Good time to make sure your super is growing strong
WHEN the superannuation annual statements start landing in our mailboxes, inevitably there’s discussion about how well super is performing. And if the results are poor, people say that super is not a worthwhile investment.
It’s a good time to remind ourselves that superannuation is not an investment – super is a tax and legal structure to create an income in your retirement.
Superannuation is a government regulated way to boost long-term savings with generous tax concessions, as the mainstay of your retirement nest egg alongside your home. Your employer has to contribute 9.5% of your wages into a complying super fund, and these contributions are taxed at 15%, not the usually much higher marginal tax rate of your wages.
Once this money is in your account the earnings from the investment is taxed an average of 8%. When you retire and draw down your lump sum, you pay zero tax on any earnings your investments then produce – another great benefit.
The price for all this is that once your money is in super, it is there until you retire.
The performance of your super really depends on the types of things (asset classes) you are invested in.
Growth assets like shares and property are more likely to produce shorter term fluctuations in their price. History has shown that shares have performed in this group over the past 100 years. But to get these returns you must invest for at least 10 years to weather the volatility they can create. This requires discipline, calmness and the ability to stay focused on the long-term result above the noise of today.
At the other end of the spectrum, putting your money in cash is more stable. But when interest rates are low – as they are now – you risk losing your earnings to inflation. Generally you need to aim to produce an overall return from your super after tax and fees that is 2-4% a year better than inflation to enjoy a decent retirement. Adding in more than the regulated 9.5% of wages is also required.
In between cash and equities, there are fixed interest investments such as government, corporate debt and property. They are more volatile than cash but don’t have the same returns as shares.

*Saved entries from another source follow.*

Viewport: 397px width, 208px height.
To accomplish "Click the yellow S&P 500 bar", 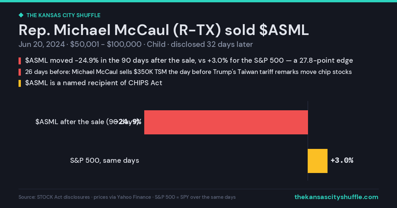I will tap(318, 161).
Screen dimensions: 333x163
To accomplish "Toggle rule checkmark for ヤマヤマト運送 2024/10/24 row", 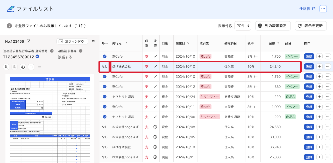I will pyautogui.click(x=105, y=97).
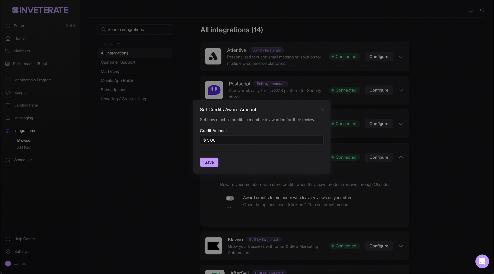This screenshot has height=274, width=494.
Task: Click the power logout icon
Action: pos(482,10)
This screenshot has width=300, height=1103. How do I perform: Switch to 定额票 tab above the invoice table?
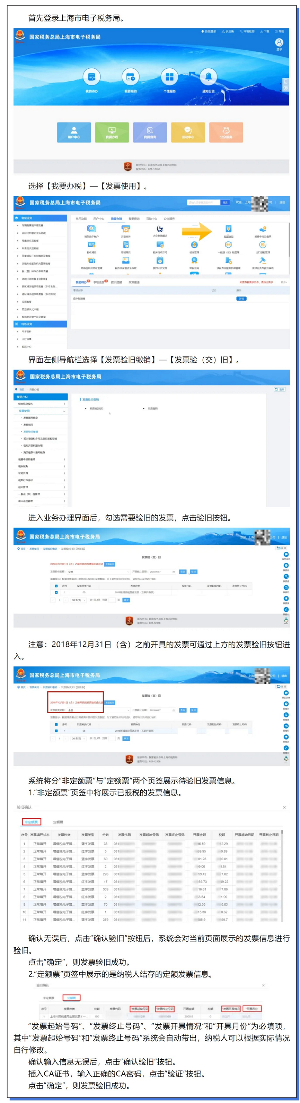(x=58, y=822)
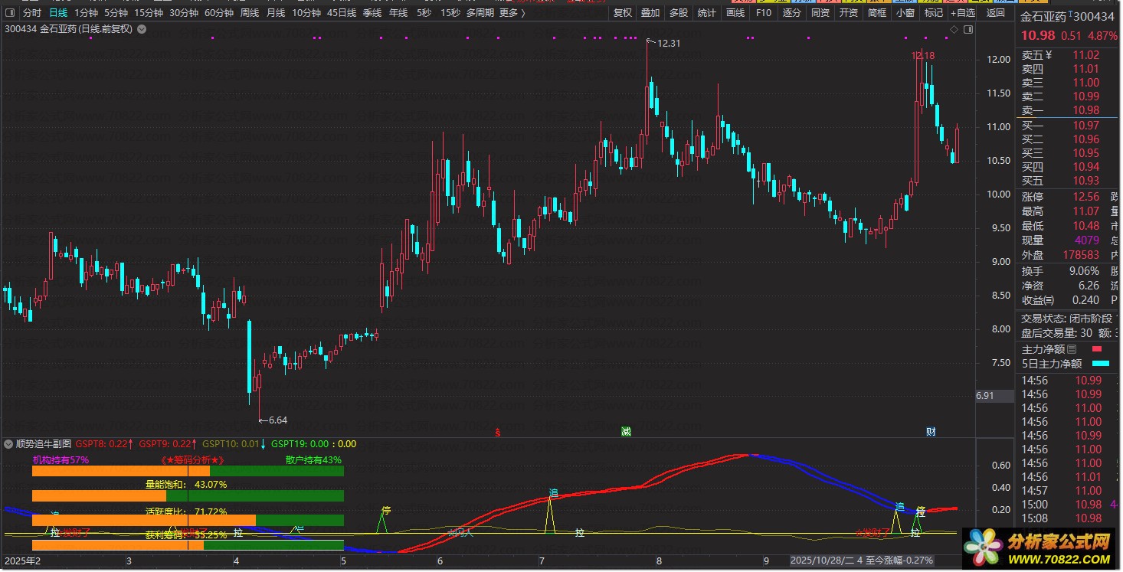Screen dimensions: 1123x572
Task: Expand the 金石亚药 chart title dropdown
Action: click(141, 29)
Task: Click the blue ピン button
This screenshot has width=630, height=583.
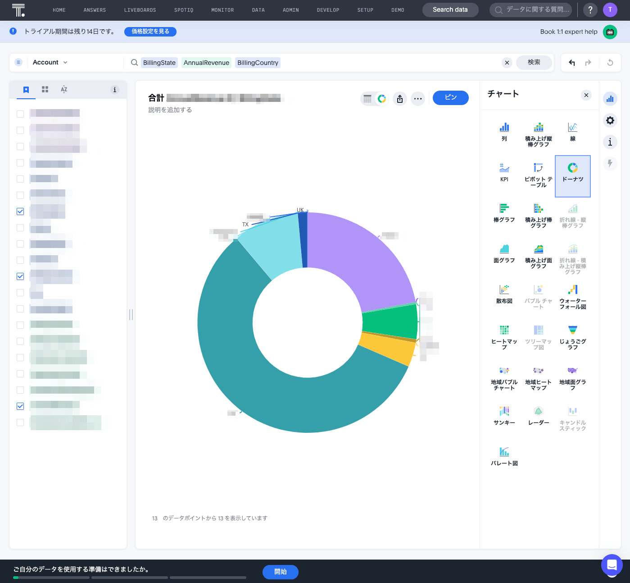Action: point(450,97)
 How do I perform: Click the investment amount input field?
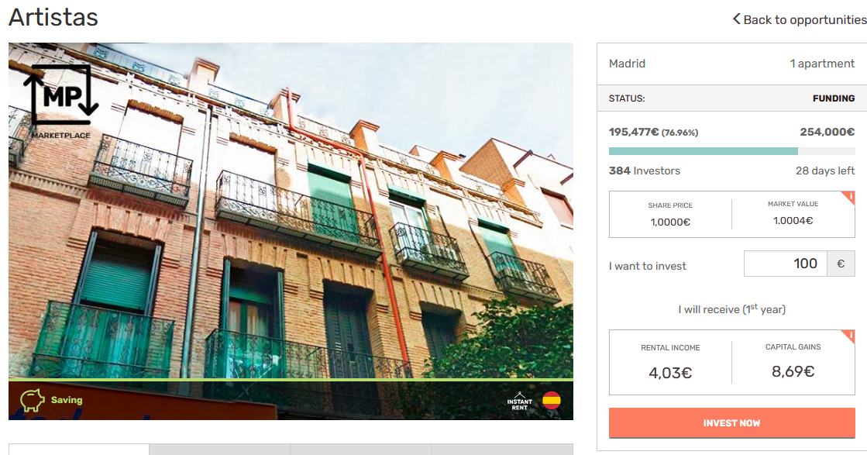pos(785,264)
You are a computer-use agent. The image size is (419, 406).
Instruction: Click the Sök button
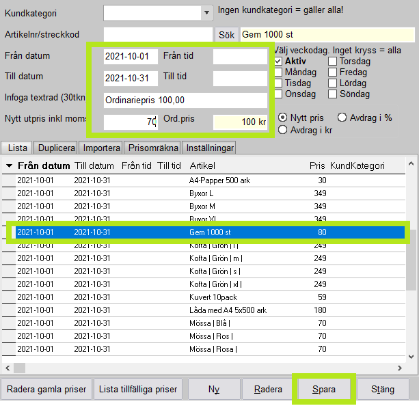coord(226,34)
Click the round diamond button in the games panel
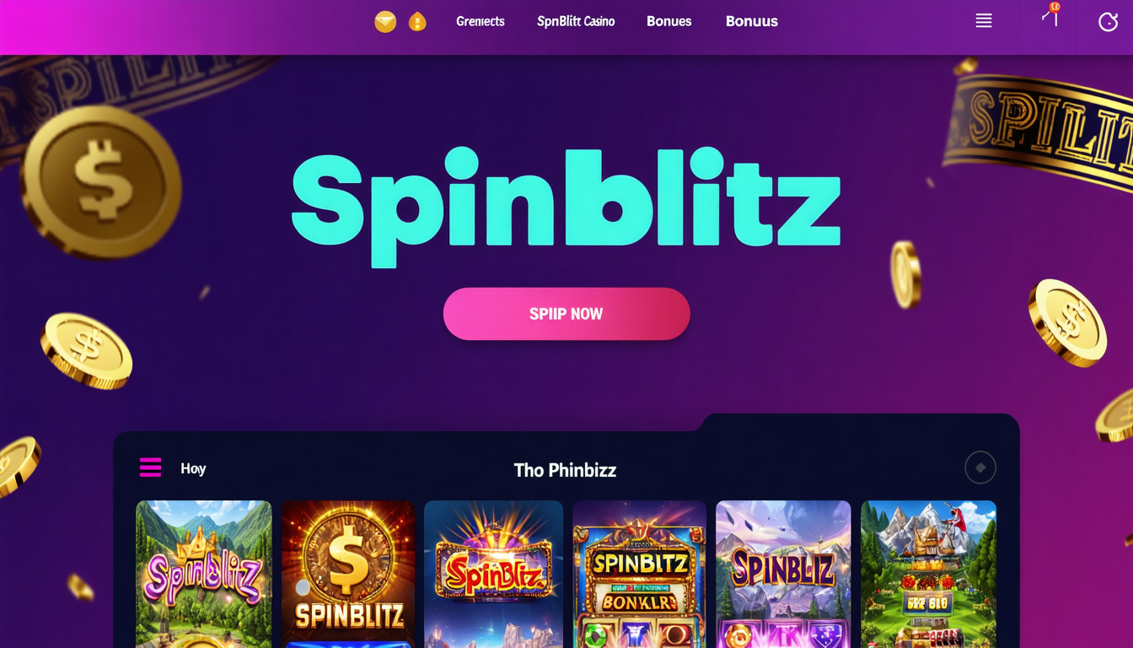 coord(980,467)
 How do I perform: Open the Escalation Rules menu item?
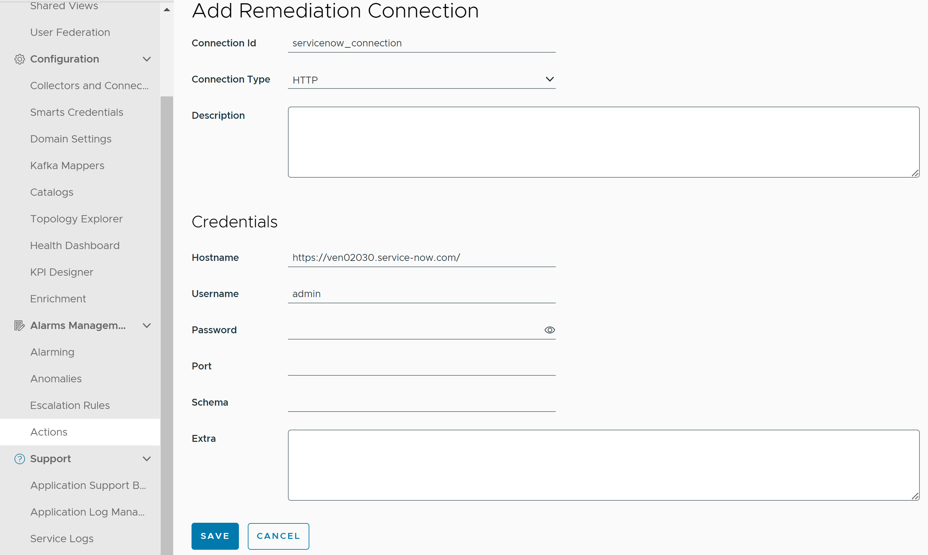pos(70,406)
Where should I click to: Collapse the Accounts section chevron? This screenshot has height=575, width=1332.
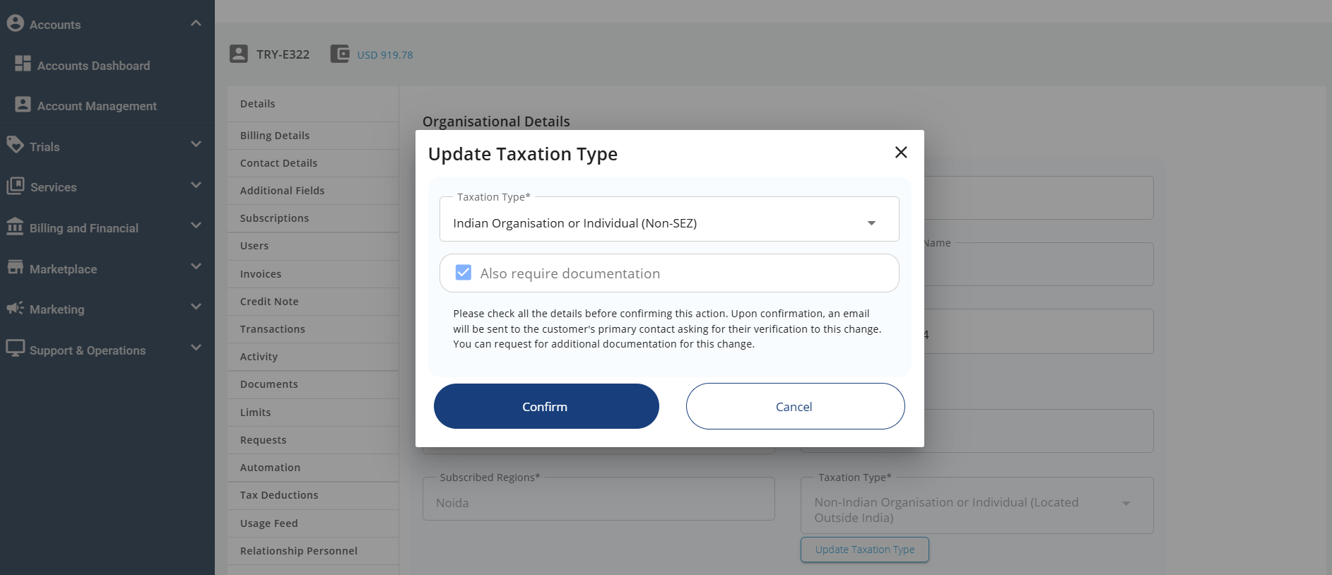point(196,22)
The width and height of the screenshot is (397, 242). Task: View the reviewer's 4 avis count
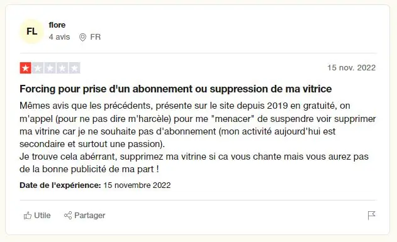point(59,37)
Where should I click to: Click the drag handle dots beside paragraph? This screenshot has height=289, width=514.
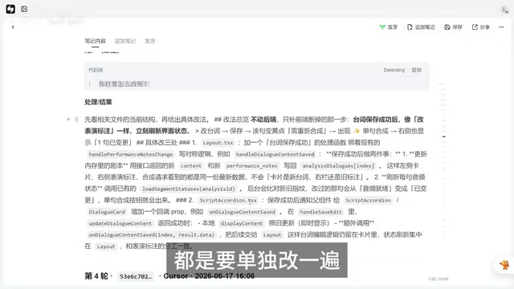[76, 120]
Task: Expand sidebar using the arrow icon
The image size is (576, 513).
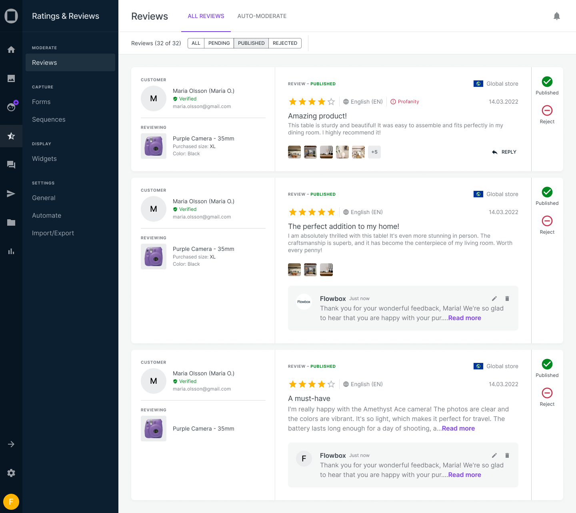Action: [x=11, y=444]
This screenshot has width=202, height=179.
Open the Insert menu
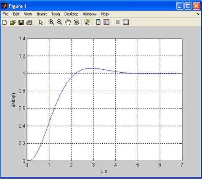tap(42, 14)
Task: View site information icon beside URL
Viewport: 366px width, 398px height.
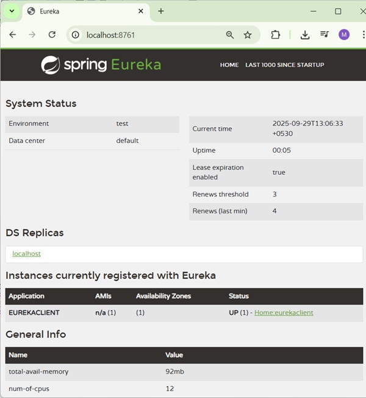Action: (76, 35)
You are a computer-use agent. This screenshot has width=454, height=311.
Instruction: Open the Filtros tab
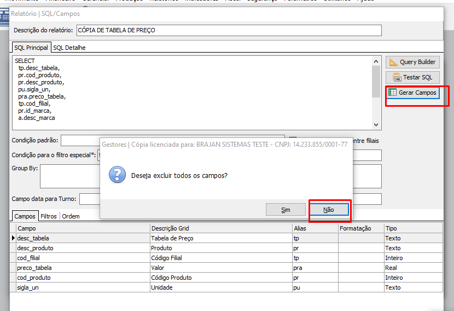pos(49,216)
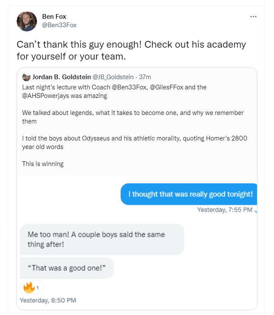Click the "This is winning" line in quote
This screenshot has height=315, width=274.
click(x=43, y=164)
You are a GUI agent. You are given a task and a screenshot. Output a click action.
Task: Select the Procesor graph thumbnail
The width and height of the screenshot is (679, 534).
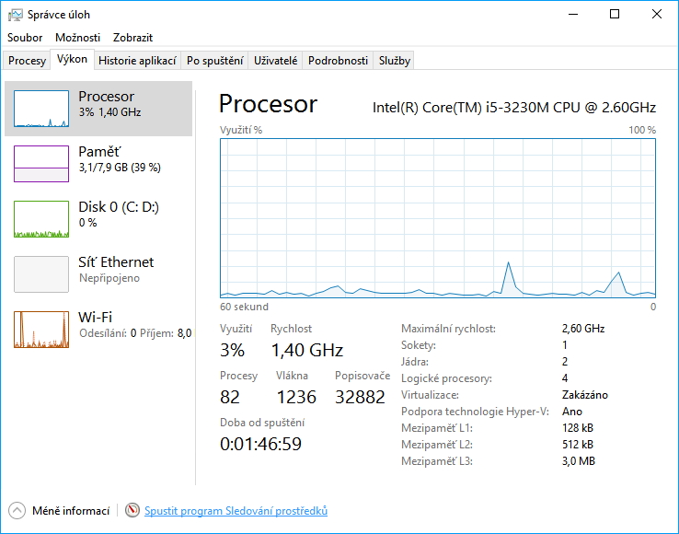pyautogui.click(x=41, y=109)
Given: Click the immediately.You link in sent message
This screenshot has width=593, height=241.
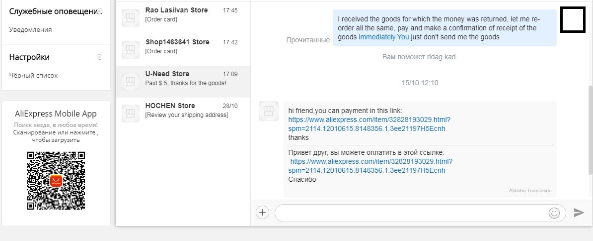Looking at the screenshot, I should tap(384, 37).
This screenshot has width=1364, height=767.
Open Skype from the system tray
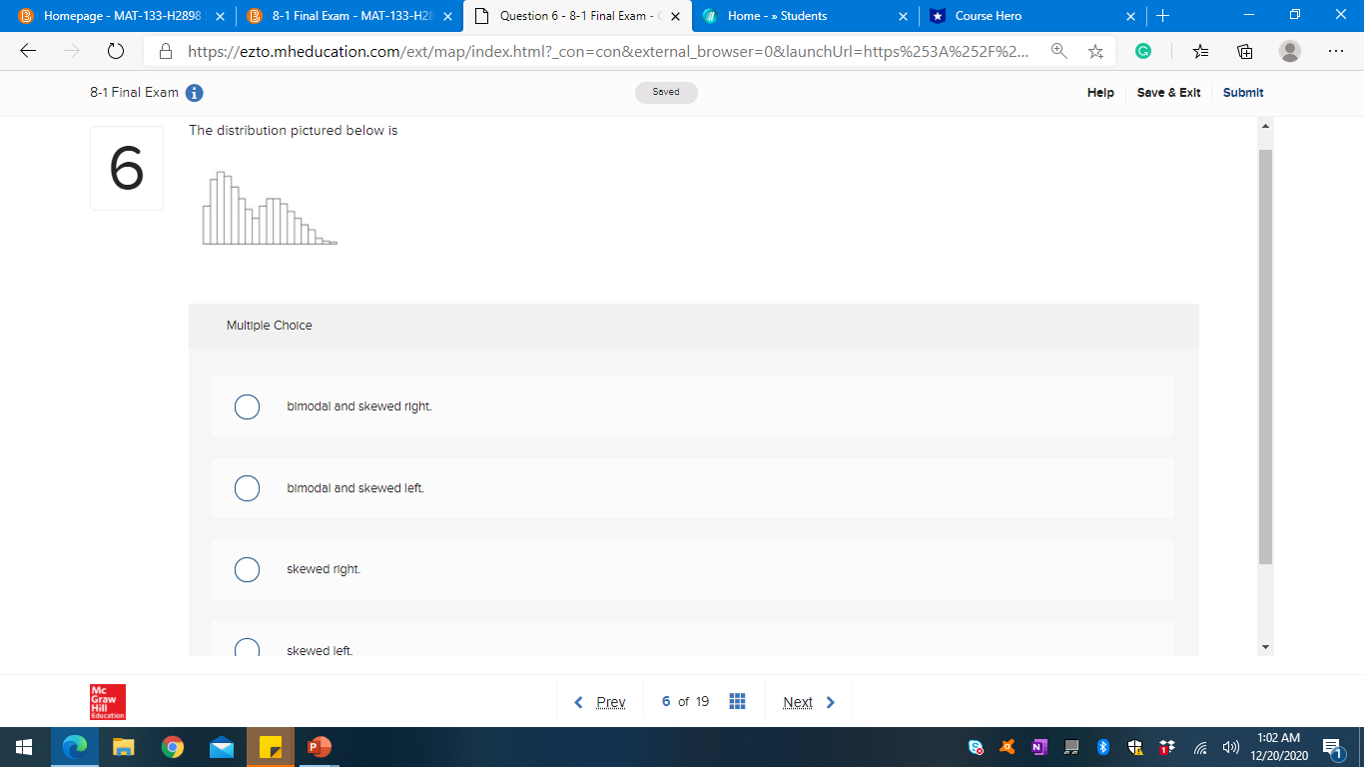click(974, 746)
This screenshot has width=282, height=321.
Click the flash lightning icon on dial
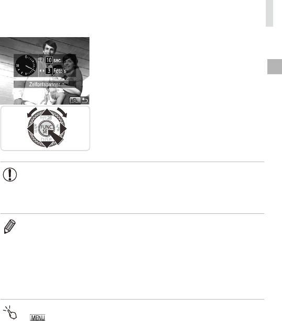(58, 128)
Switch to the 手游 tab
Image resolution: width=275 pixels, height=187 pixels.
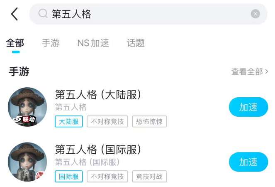tap(51, 43)
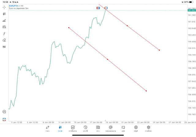Image resolution: width=196 pixels, height=137 pixels.
Task: Open the H4 timeframe selector
Action: click(x=4, y=47)
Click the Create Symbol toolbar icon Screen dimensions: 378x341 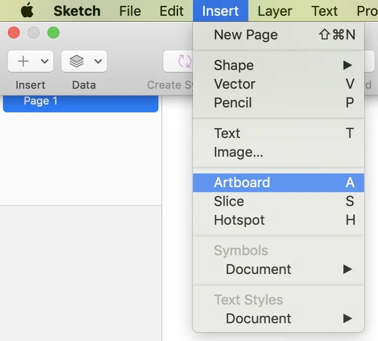pyautogui.click(x=184, y=61)
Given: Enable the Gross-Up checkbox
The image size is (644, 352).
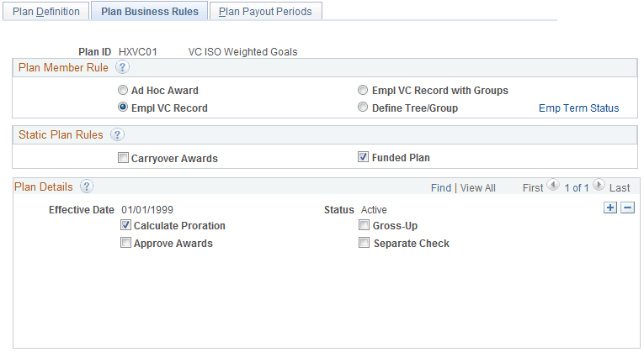Looking at the screenshot, I should 365,226.
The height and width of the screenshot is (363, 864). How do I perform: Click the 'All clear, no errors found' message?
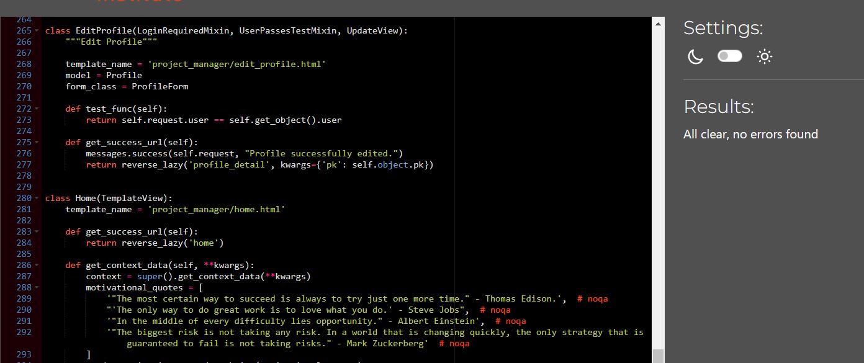tap(751, 133)
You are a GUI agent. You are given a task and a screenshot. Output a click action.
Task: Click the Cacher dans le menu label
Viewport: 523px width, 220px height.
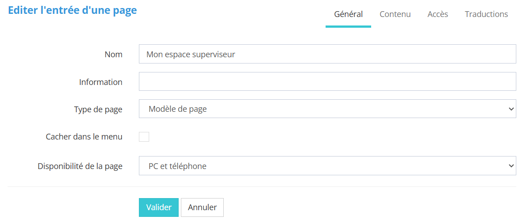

Where should your super be invested? Match your planned retirement length to the asset classes that will produce enough income for that time. For a 65 year old today this is at least 20 years. In the past, people would switch to cash or fixed interest from any growth investments they held which is seemingly prudent but it is very dangerous as it maximises the impact of your number one risk. That risk is that you run out of money too early or have to live on much less than you would like.
A better way is to simply place one to two years of income into cash and bonds in a separate account. This means you have immediate living expenses covered for a few years, while your nest egg is growing and the price moves around in the short term.
The main point to remember as the super statements arrive: Super is not the investment, but you can actively manage your investment options within super to ensure you gain the best returns commensurate with your timelines.